(Stored items)
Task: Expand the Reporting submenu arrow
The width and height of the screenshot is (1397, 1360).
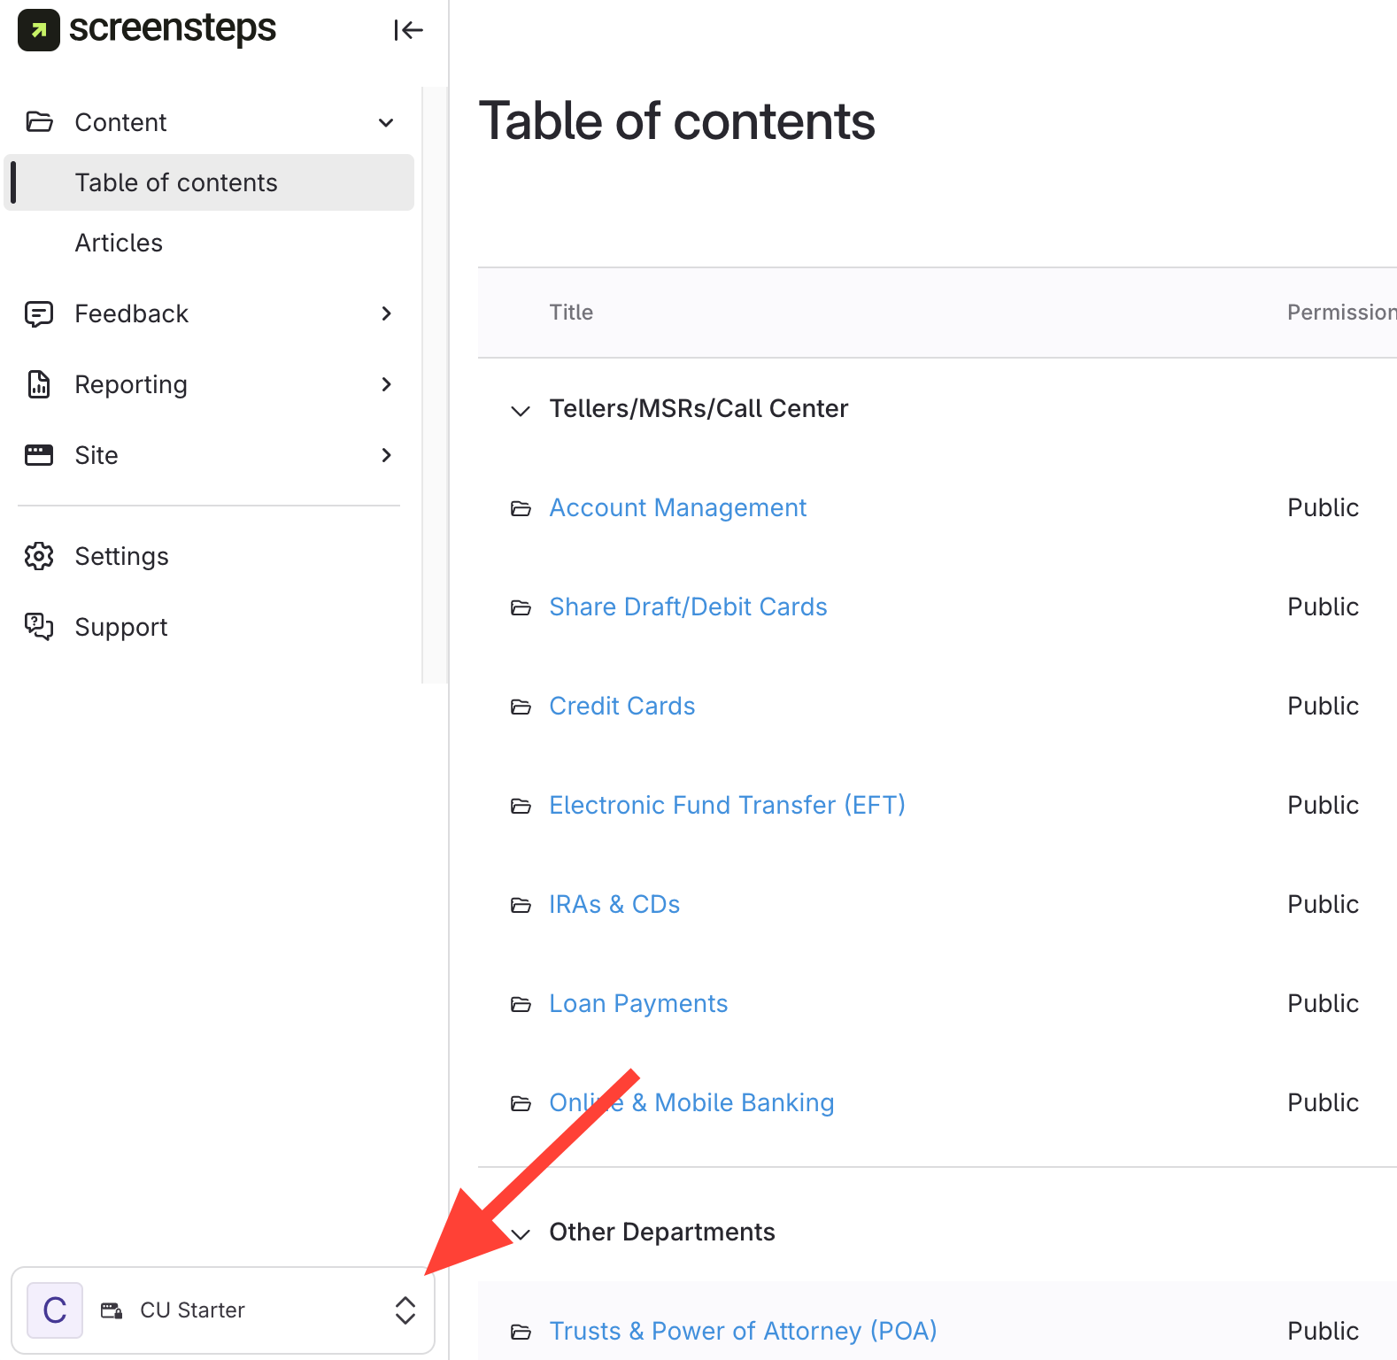Action: (x=386, y=384)
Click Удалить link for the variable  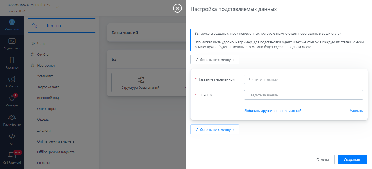tap(356, 111)
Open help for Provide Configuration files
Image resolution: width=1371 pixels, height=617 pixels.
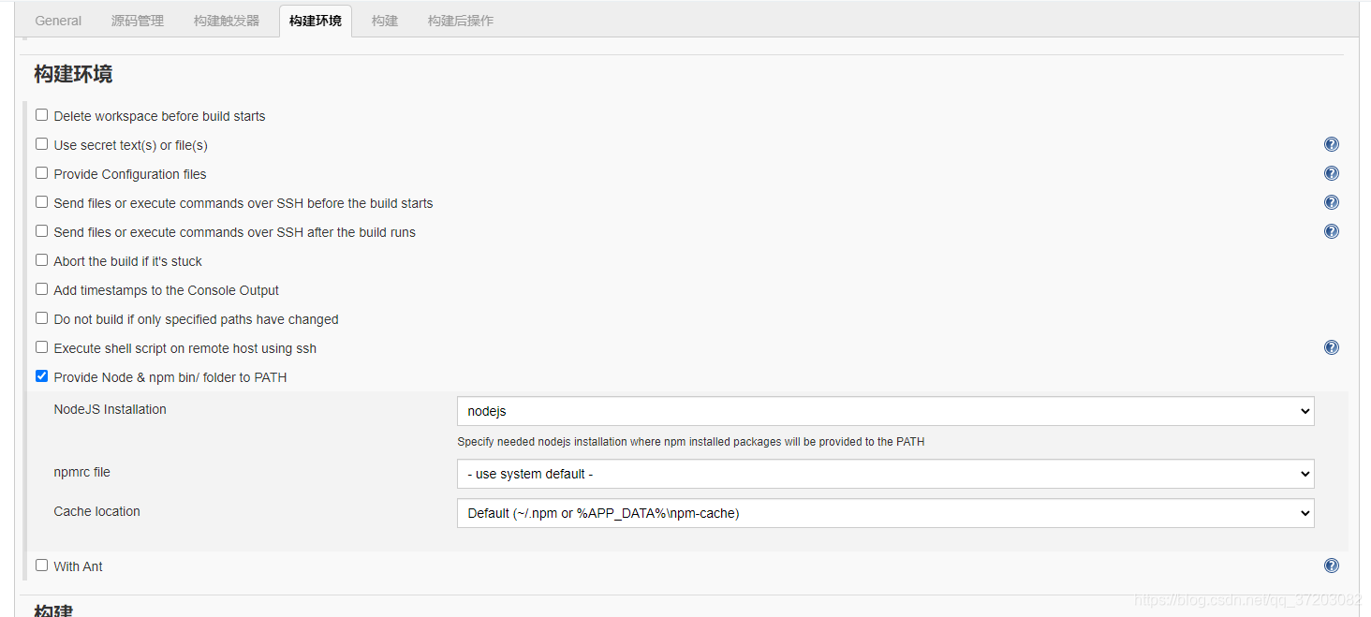pyautogui.click(x=1331, y=173)
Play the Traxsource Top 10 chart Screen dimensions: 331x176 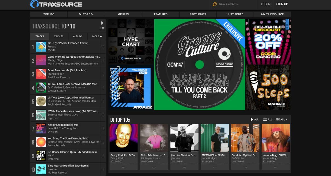(x=102, y=23)
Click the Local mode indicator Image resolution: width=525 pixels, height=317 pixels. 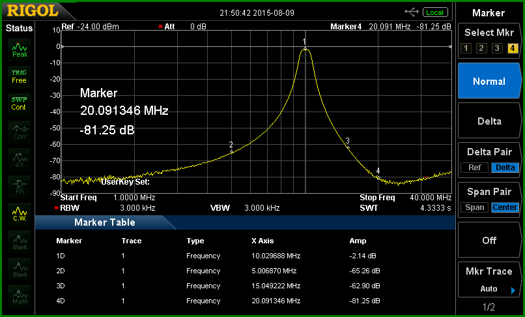(x=435, y=12)
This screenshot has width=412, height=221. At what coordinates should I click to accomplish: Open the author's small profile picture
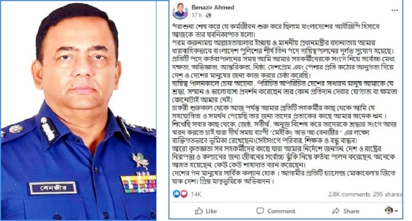coord(180,11)
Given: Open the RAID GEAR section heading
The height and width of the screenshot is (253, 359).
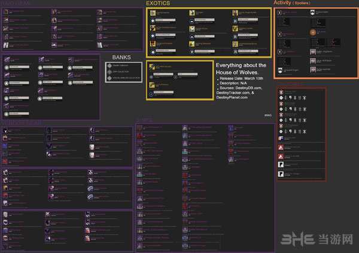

* EXERCISE DETAILS
A word-for-word repeat is expected of the lines from the one with "Given: Open the RAID GEAR section heading" to the end of the data, both included; pictures are not part of it.

* YOUR SOLUTION
Given: Open the RAID GEAR section heading
The height and width of the screenshot is (253, 359).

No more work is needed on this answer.